The first part of eval was copied from IPython's documentation on how to use the load balancer. The second part (unzipping and averaging) is fairly straight-forward, so I don't think that's responsible for the memory leak. Additionally, I've tried manually deleting objects in eval and calling gc.collect() with no luck.
I was hoping someone with IPython.parallel experience could point out something obvious I'm doing wrong, or would be able to confirm this in fact a memory leak.
Some additional facts:
- I'm using Python 2.7.2 on Ubuntu 11.10
 - I'm using IPython version 0.12
 - I have engines running on servers 1-3, and the client and hub running on server 1. I get similar results if I keep everything on just server 1.
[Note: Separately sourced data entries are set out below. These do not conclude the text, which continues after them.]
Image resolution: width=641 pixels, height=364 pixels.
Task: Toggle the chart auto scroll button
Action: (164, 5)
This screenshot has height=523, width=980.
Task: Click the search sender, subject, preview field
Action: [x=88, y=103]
 - The only thing I've found similar to a memory leak for IPython had to do with 
%run, which I believe was fixed in this version of IPython (also, I am not using%run) 
update
Also, I tried switching logging from memory to SQLiteDB, in case that was the problem, but still have the same problem.
response(1)
The memory consumption is definitely in the controller (I could verify this by: (a) running the client on another machine, and (b) watching top). I hadn't realized that non SQLiteDB would still consume memory, so I hadn't bothered purging.
If I use DictDB and purge, I still see the memory consumption go up, but at a much slower rate. It was hovering around 2GB for 20 invocations of eval().
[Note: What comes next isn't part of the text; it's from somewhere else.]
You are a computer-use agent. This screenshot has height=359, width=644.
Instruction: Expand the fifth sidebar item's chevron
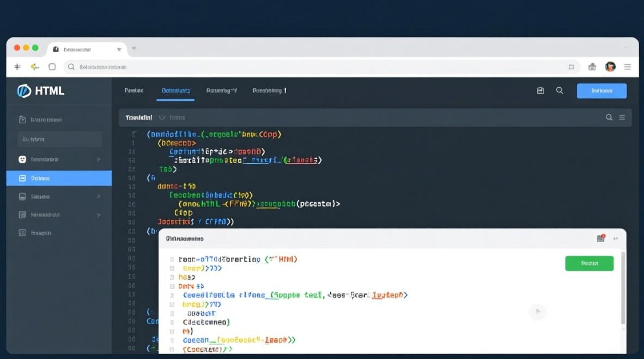[99, 196]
If I use MongoDB and purge, it looks like mongod is taking around 4.5GB of memory and ipcluster about 2.5GB.
If I use SQLite and try to purge, I get the following error:
File "/usr/local/lib/python2.7/dist-packages/IPython/parallel/controller/hub.py", line 1076, in purge_results
  self.db.drop_matching_records(dict(completed={'$ne':None}))
File "/usr/local/lib/python2.7/dist-packages/IPython/parallel/controller/sqlitedb.py", line 359, in drop_matching_records
  expr,args = self._render_expression(check)
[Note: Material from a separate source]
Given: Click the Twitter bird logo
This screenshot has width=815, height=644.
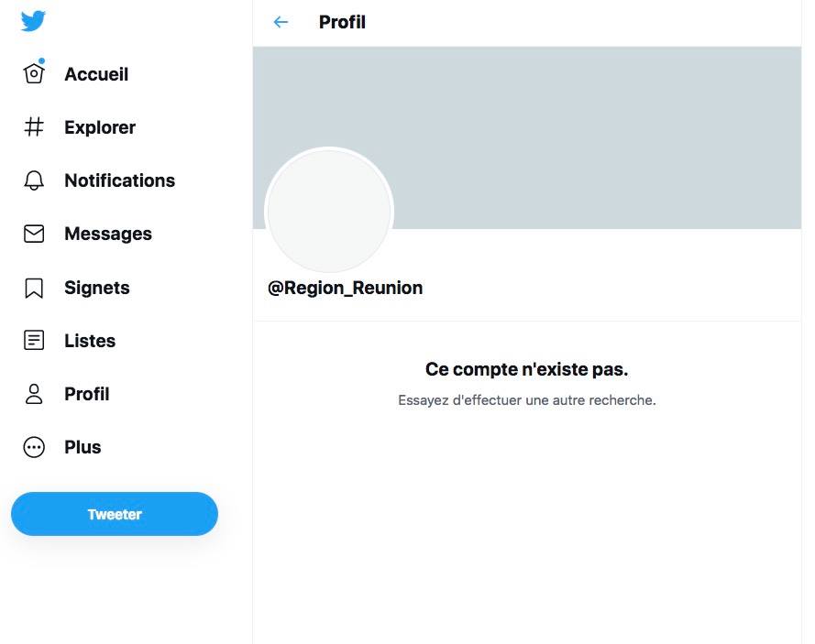Looking at the screenshot, I should [x=33, y=21].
File "/usr/local/lib/python2.7/dist-packages/IPython/parallel/controller/sqlitedb.py", line 296, in _render_expression
  expr = "%s %s"%null_operators[op]
TypeError: not enough arguments for format string
So, I think if I use DictDB, I might be okay (I'm going to try a run tonight). I'm not sure if some memory consumption is still expected or not (I also purge in the client like you suggested).